TEXT SEGMENT →
※ ※ ※
Skagit News, March 4, 1884
Volume 1, Issue 1 [Published on Tuesdays]
Publisher William Cox Ewing
(William C. Ewing)
William C. Ewing, 1904. Courtesy of Marilyn Price-Mitchell

      Ewing was a descendant of one of the most famous political and military families in America. If you are a subscriber to our separate Subscribers Edition online, you will read in Issue 17 about several generations of the Ewing family and you will also learn about U.S. politics and government in the 19th century; the family's influence on Abraham Lincoln, the defense of Dr. Samuel Mudd and President Andrew Johnson; Washington territory and the first successful ascent of Mount Rainier. Ewing founded the Skagit News, the first newspaper in Mount Vernon, on March 4, 1884. and published it until Sept. 29, 1885. That story will be shared on the free homepages later. If you are not yet a subscriber, here is how to subscribe. If you are a subscriber, you can go to the main page for the current issue and check Issue 17 for the Ewing link.
Field notes
      Mount Vernon Road proposed. Continuous road should be completed from the Samish river to the Skagit river, joining the north road from McPherson's logging camp on the Samish, connect to Gage's Landing. Gap only two miles now.
※ ※ ※
STATED EXERCISE A →
In the Skagit News text, until what date did Ewing publish the paper?
STATED EXERCISE B →
Rewrite the part of the Skagit News text that begins at "Field notes" and stops after "two miles now.", putting "lumber camp" in place of "logging camp".
STATED EXERCISE C →
Carry on the Skagit News text from the last sentence of its field notes.

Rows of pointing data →
※ ※ ※
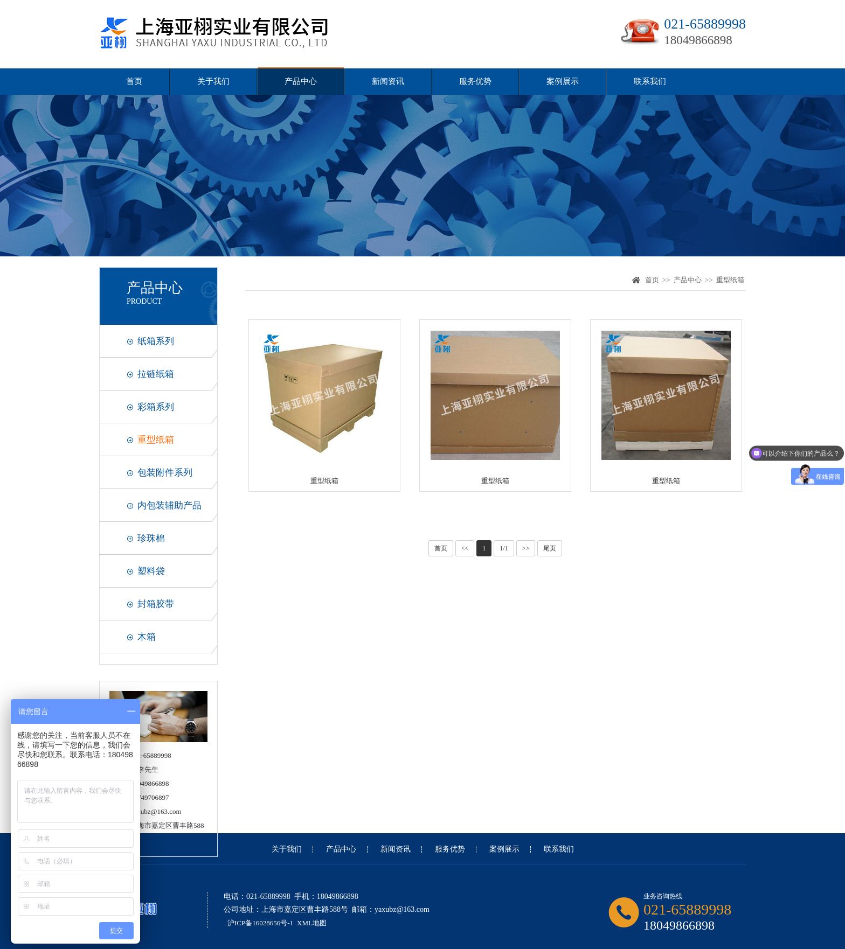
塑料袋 (151, 571)
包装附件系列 (164, 472)
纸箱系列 (155, 341)
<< (465, 548)
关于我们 (213, 81)
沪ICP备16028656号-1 (260, 923)
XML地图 (312, 923)
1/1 (504, 548)
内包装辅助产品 (169, 505)
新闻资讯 (388, 81)
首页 (134, 81)
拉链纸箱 (155, 374)
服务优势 (475, 81)
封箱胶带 (155, 604)
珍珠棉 (151, 538)
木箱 (146, 637)
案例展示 (562, 81)
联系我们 (650, 81)
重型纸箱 (155, 440)
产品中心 (301, 81)
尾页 (549, 548)
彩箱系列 (155, 407)
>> (526, 548)
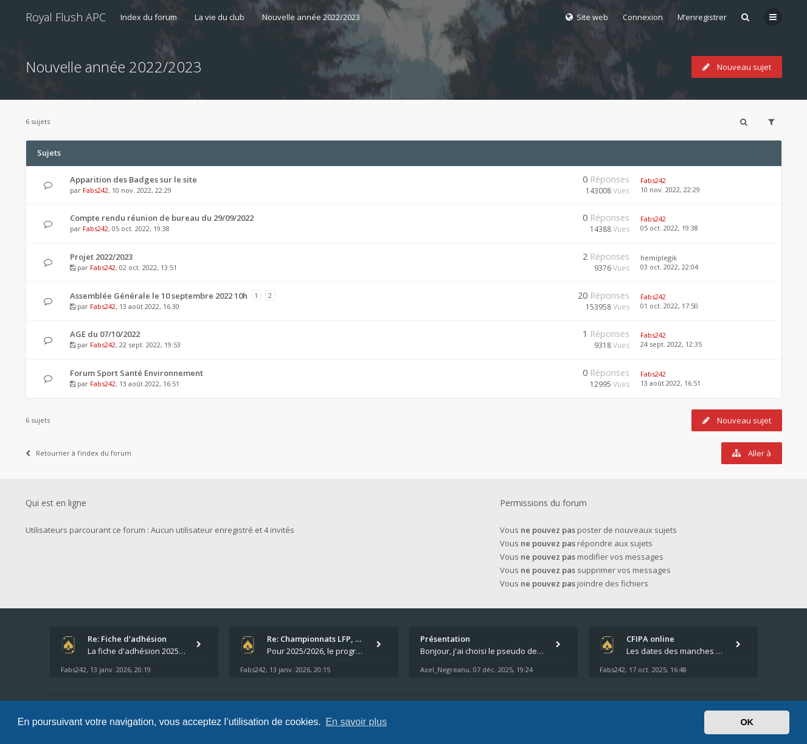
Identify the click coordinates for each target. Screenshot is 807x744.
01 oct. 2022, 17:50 (669, 305)
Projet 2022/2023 (101, 256)
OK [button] (746, 722)
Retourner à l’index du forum (78, 452)
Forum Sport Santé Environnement (136, 372)
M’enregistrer (702, 17)
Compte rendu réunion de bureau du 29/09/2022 (162, 217)
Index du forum (148, 17)
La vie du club (219, 17)
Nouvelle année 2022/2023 (311, 17)
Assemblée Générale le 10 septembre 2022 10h (159, 295)
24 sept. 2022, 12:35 (671, 344)
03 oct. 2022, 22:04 (669, 266)
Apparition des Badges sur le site (133, 179)
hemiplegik (658, 257)
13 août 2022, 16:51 (670, 383)
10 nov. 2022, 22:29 (670, 189)
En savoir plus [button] (356, 722)
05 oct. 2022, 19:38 (669, 227)
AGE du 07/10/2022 (105, 334)
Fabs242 (95, 190)
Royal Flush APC (66, 17)
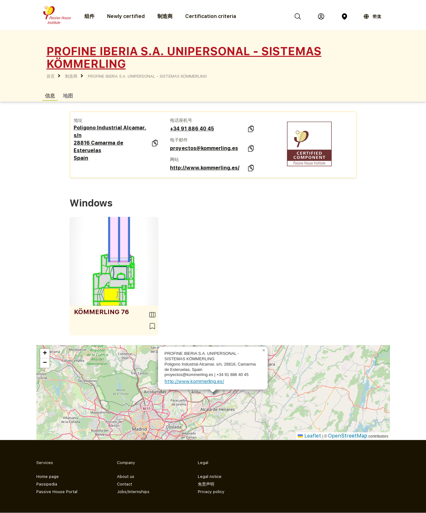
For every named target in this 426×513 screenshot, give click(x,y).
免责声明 (206, 484)
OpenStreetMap (347, 436)
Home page (47, 476)
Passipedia (46, 484)
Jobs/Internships (133, 491)
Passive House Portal (56, 491)
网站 (174, 159)
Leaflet (309, 436)
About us (125, 476)
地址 (78, 120)
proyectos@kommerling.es (204, 148)
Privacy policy (211, 491)
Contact (124, 484)
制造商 (165, 16)
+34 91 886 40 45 (192, 129)
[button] (264, 350)
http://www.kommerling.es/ (205, 168)
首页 (50, 76)
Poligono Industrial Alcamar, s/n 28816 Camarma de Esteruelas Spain (110, 143)
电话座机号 (181, 120)
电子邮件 (179, 139)
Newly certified (126, 16)
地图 (68, 95)
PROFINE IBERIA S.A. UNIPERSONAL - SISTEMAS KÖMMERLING (147, 76)
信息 (50, 95)
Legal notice (210, 476)
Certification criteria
※ ※ ※
EXPECTED OUTPUT A →
Sept. 29, 1885

EXPECTED OUTPUT B →
Field notes
      Mount Vernon Road proposed. Continuous road should be completed from the Samish river to the Skagit river, joining the north road from McPherson's lumber camp on the Samish, connect to Gage's Landing. Gap only two miles now.

EXPECTED OUTPUT C →
      [Ed. note: William Gage had the first logging camp in what is now Mount Vernon in the mid-1870s. Researcher Tom Robinson places that original camp somewhere around what we now call Carnation Plaza at the site of the old condensery. That means that Gage's claim would have bordered on the north what was Jasper Gates's claim, which covered what is now the core of downtown Mount Vernon. That is also almost exactly parallel to the bottom of the upper log jam that clogged the river up until about 1880. Gates brought his family from Whidbey island on the famous 1870 trip on the sternwheeler Linnie. See the website about the 1869-71 settlers of the future Mount Vernon area.]
      [Ed. note: Re: the Landing referenced above, we presume that was located on the slough later named for William Gage, north of the Skagit. Tom Robinson suggests: "I don't know precisely where the second camp was, but I know that it was on Gage's Lake (clearly named after him), which is really just a big pond. It's the one you drive past not far from the southern end of the Pulver Road. The lake must once have connected to the river just about where the Pulver Road runs into it." See another note about Pulver in the March 11 and March 25 issues.]

Other editorials

March 11, 1884
Volume 1, Issue 2
Field notes

(Mount Vernon Waterfront 1884)
      This photo supplied by reader Larry Harnden shows a view of the Mount Vernon waterfront on the Skagit river as we look northeast. The building at the right center with a group of men standing before it is Ruby Hotel, opened by Michael McNamara to house some of the argonauts of the short-lived 1880 gold rush on Ruby creek, a tributary of the upper Skagit. We believe that the building at the far left is the Mount Vernon House, owned by Brann and Moran. See the ads above for both.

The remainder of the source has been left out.